LA REPUBBLICA – “Assunzioni facili e conti fuori controllo. Il crac della Croce Rossa”. La Cri è l’unica organizzazione del suo genere che dipende direttamente dal governo. Il quale versa nelle sue casse circa 160 milioni di euro l’anno (l’80% va in stipendi). Commissariata 4 volte negli ultimi anni (l’attuale commissario, Francesco Rocca, avrebbe dovuto concludere il mandato a novembre: è stato prorogato per un altro anno), la Cri è vista come un paraministero….

IMMIGRAZIONE
IL MANIFESTO – Apertura del giornale dedicata alla morte di Sher Khan.  «Lo hanno trovato sotto i portici di piazza Vittorio, a Roma, morto di freddo. Mohammad Muzaffar Alì, detto Sher Khan, rifugiato politico pakistano, 52 anni, era un “maledetto” irriducibile. Protagonista della storica occupazione dell’ex Pantanella alla fine degli anni ’80, è stato attivista per i diritti degli immigrati. Da qualche anno era ufficialmente un clandestino». Il commento è a pagina 6, affidato ad Anna Maria Rivera: «Sher Khan non era un marginale, era un capopopolo, un oppositore (…) Aveva partecipato a ogni corteo, lotta, occupazione di case, lui che una casa non l’avrebbe mai a avuta e sarebbe morto di sconforto e di freddo un marciapiede di piazza Vittorio. Era un ribelle nato, Sher Khan, perciò un rompiscatole, perciò destinato  a frequentare prigioni e lager per migranti.  (…) Perfino nel corso dell’ultimo soggiorno a Ponte Galeria si era dato da fare: aveva organizzato un’assemblea e uno sciopero della fame, e li aveva resi pubblici. (…) Chiediamoci tutti, e non retoricamente, che razza di paese sia quello che riserva un tale trattamento a un perseguitato politico, oltre tutto bisognoso di cure.

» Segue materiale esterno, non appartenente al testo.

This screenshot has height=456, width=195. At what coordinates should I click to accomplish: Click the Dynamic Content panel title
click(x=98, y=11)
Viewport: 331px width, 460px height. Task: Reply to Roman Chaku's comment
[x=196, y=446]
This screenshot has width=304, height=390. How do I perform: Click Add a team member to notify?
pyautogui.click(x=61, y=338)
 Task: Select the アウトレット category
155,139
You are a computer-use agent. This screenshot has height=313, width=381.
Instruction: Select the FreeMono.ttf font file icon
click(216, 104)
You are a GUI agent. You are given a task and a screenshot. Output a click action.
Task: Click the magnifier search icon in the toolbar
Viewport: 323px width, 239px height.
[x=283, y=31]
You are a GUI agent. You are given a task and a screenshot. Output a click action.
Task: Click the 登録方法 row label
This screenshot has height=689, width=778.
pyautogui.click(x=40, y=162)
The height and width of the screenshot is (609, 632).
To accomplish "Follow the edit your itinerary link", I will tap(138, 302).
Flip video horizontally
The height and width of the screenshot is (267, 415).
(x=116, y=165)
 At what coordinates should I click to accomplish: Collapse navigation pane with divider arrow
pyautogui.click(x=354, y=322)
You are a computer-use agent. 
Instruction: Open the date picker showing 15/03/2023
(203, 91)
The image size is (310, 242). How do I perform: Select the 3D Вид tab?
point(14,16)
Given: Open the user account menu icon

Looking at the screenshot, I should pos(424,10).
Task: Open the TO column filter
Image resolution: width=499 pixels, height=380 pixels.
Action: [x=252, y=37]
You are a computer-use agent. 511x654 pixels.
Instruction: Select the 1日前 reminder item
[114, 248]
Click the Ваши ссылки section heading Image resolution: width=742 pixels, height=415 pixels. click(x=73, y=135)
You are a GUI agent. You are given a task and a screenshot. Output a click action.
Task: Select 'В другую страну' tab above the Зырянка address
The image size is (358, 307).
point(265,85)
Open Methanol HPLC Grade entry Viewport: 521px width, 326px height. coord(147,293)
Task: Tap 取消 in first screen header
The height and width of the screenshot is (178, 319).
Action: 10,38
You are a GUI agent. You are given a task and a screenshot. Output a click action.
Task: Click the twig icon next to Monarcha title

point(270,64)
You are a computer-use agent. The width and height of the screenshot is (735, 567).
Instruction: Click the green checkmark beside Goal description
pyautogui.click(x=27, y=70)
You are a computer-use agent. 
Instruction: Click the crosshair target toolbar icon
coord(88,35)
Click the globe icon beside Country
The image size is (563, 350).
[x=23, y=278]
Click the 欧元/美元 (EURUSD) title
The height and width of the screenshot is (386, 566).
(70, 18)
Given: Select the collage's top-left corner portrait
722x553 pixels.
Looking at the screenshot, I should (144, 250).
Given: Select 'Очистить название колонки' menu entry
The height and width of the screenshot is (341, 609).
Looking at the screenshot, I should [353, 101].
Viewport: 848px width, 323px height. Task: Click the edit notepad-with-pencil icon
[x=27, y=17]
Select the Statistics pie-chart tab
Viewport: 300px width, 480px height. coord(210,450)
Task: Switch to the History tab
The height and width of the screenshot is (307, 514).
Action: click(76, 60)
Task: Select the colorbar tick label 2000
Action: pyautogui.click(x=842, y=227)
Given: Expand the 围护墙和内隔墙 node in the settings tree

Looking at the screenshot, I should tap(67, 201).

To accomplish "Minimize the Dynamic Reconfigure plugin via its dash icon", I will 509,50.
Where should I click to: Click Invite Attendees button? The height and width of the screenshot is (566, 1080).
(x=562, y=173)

Che città sia quella che lascia che migrati, marginali e poveri muoiano per strada di freddo.

MINE ANTIUOMO
AVVENIRE – Primo piano ed editoriale sul messaggio che il Papa ha inviato alla seconda conferenza di esame sulla convenzione di Ottawa, che mise al bando le mine antipersona, in vigore dal 1999. La conferenza si è appena chiusa in Colombia, ma «ha poco attratto i riflettori della cronaca», scrive Fulvio Scaglione, «più glamour la conferenza di Copenhagen». Dieci anni dopo l’hanno firmata 165 paesi, sono state distrutte 42,3 milioni di bombe, ma ancora ogni anno muoiono 7mila persone e mancano ancora 39 paesi (tra cui Usa e Russia). Il messaggio inviato da Benedetto XVI appunto «fa appello a tutti gli Stati affinchè riconoscano le deplorevoli conseguenze umanitarie delle mine anti-persona». La conferenza ha riconosciuto per la prima volta che il diritto delle vittime all’assistenza fa parte dei diritti umani. Il progetto di sminamento dell’Onu ha calcolato una spesa di 600 milioni di dollari fino al 2010 ma finora ne ha raccolti solo 24. Alla conferenza hanno fatto annuncio di impegno l’Australia, con 91 milioni di dollari per i prossimi 5 anni, e l’Olanda, con 30 milioni di euro nei prossimi due anni. In un’intervista il sottosegretario Mantica, che ha guidato la delegazione italiana a Cartagena, dice: «a Cartagena è stato siglato l’impegno a bandire tutte le armi che più possono danneggiare i civili. Sulle bombe a grappolo c’è un consenso di massima, ma sulle armi leggere la questione diventa molto più difficile».